Welcome back to the Heads ‘N Tales Podcast. In case this is your first time listening to the show, we are in the middle of our 4 part educational series on exertional heat stroke and preventing sudden death in sports with the team at the Korey Stringer Institute. This series is different from most of our previous episodes where we interview athletes from all walks of life and hear their own personal tales of perseverance, so go back and check some of the other stories we feature on the show, I guarantee you will be left feeling inspired.
Episode 40 is part 3 of 4, so if you missed part one and two, I recommend that you go back and listen to Episode 38 and 39. In Episode 38 we not only learned about the history of the Korey Stringer Institute from KSI’s CEO, Dr. Douglas Casa, but we also learned the proper way to diagnose and treat the illness. In addition we heard Gavin Class’ amazing comeback story after he flat lined in the hospital and received a liver transplant due to complications from his heat stroke. In Episode 39, we heard from KSI’s Chief Operating Officer, Dr. Rebecca Stearns. Dr. Stearns taught us about the various educational resources KSI offers on multiple sports health & safety topics. She also shared her own tale of perseverance when she got back to running marathons after suffering from a DVT and pulmonary embolism. We also learn about the importance of hydration in preventing exertional heat stroke. We finished episode 39 hearing from Hunter Knighton who currently plays offensive line for the Miami Hurricanes, but is also the survivor of exertional heat stroke. He spent 12 days in a coma, lost 55 pounds and underwent surgery to repair paralyzed vocal chords. It took him close to 1.5 years to get back on the field. Make sure you take a listen to hear about his tremendous comeback that led to Hunter winning the Capital One Orange Bowl Courage Award after the 2015 season.
In Episode 40 we hear from Dr. Will Adams, Vice President of Sports Safety and Yuri Hosokawa who is both the Director of Communication and the director of Education at the Korey Stringer Institute.

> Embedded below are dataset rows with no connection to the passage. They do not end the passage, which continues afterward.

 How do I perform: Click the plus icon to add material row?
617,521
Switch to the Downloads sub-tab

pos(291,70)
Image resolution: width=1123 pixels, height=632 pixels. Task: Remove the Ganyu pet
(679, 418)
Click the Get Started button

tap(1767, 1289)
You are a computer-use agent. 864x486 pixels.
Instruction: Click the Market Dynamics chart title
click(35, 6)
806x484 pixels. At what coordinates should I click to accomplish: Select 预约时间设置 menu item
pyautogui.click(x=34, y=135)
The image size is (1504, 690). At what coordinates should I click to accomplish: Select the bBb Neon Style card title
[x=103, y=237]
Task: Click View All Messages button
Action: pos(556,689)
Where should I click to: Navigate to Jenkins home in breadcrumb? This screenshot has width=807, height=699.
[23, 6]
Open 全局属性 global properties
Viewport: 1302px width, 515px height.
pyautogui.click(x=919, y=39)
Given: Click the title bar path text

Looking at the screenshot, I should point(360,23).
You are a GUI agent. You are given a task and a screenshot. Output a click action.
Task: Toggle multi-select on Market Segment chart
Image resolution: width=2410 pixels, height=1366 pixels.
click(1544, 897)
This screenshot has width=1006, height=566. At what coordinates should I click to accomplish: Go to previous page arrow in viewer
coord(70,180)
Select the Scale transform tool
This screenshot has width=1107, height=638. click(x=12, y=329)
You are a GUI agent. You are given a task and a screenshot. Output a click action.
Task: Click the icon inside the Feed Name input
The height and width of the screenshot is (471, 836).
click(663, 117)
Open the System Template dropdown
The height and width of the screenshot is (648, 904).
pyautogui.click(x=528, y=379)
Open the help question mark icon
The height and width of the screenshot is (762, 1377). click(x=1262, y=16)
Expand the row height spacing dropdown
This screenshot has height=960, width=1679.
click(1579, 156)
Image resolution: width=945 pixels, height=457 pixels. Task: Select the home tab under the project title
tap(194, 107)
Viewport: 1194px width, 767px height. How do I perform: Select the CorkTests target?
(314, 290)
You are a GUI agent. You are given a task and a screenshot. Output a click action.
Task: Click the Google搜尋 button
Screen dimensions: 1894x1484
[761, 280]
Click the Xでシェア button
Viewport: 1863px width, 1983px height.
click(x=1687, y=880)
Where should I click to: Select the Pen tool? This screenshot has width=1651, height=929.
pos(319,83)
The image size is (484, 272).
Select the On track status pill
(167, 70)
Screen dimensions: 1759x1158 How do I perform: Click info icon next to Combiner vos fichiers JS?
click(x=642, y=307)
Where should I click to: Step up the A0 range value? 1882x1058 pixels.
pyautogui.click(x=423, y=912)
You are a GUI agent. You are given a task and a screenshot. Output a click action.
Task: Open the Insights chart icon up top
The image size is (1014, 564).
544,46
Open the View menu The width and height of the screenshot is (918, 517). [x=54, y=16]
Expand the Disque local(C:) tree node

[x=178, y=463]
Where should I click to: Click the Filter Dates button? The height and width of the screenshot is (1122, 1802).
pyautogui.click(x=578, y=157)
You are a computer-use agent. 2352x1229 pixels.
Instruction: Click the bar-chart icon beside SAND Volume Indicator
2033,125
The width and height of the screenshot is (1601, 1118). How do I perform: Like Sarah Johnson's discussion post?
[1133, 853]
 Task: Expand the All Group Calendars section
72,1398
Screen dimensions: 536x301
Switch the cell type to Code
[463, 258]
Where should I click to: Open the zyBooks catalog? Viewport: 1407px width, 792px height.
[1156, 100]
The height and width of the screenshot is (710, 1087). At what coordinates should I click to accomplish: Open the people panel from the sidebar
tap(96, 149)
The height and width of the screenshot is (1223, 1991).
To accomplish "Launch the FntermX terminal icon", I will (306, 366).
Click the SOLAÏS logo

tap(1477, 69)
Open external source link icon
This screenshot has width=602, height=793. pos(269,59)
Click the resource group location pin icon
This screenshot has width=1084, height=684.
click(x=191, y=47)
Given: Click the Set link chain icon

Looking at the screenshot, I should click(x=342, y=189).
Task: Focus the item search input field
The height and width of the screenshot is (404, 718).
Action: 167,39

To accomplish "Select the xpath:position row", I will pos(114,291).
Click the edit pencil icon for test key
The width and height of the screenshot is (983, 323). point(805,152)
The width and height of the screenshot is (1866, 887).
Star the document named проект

Dr. Adams' responsibilities at KSI include helping state high school athletics associations adopt sport safety policies that meet evidence-based best practices. His clinical experience includes collegiate athletics, secondary school athletics, and mass medical events such as the Boston Marathon, Marine Corps Marathon and the infamous Falmouth Road Race. His research interests include thermoregulation, heat illness, hydration, maximizing sport performance, and the education of preventing sudden death in sport. His recent work has focused on timing considerations in the treatment of exertional heat stroke patients, the treatment, recovery, and return-to-activity from exertional heat stroke, and the effects of hydration and cooling on changes in body temperature during and after intense exercise in the heat. Dr. Adams received his bachelor’s degree in Athletic Training at the University of Wisconsin-Madison in 2009 and a master’s degree in Exercise Science at the University of Connecticut in 2012.
Yuri Hosokawa serves as the Director of Communication and Education at the KSI. She coordinates the communication and public relation division of the KSI. Without her tremendous efforts, these podcast episodes would not have been possible. THANKS YURI! Her research interests include prevention and education of sudden death in sport, establishing best practices in road race medicine, development of regional-specific heat guidelines and exploring the roles of genetics in the susceptibility of exertional heat strokes. She also serves as an athletic trainer for the Club Sports at the University of Connecticut. She continues to work internationally, serving as a science advisor for Sport Safety Japan, NPO. In this episode, she talks about the difference in athletic training coverage at athletic events between the U.S. and Japan. Ms. Hosokawa received her bachelor’s degree in Sport Sciences from the Waseda University in 2011 and her master’s degree in Athletic Training from the University of Arkansas in 2013.
Yuri and Dr. Adams dive deep into the historical statistics and trends in heat acclimatization policy and also some of the obstacles that they come across regionally throughout the united states when it comes to policy adoption. Yuri also tells the tale of a young athlete named Logan Johnson who survived heat stoke and worked with the KSI staff to get back to playing basketball. The trend of highly motivated athletes pushing themselves to the limits comes up again in this story.
Next week in the 4th and final episode in this series we talk with Dr. Robert Huggins, Vice President of Research and Athlete Health & Safety at the KSI and an athlete who credits him with saving his life at the 2013 Falmouth Road Race.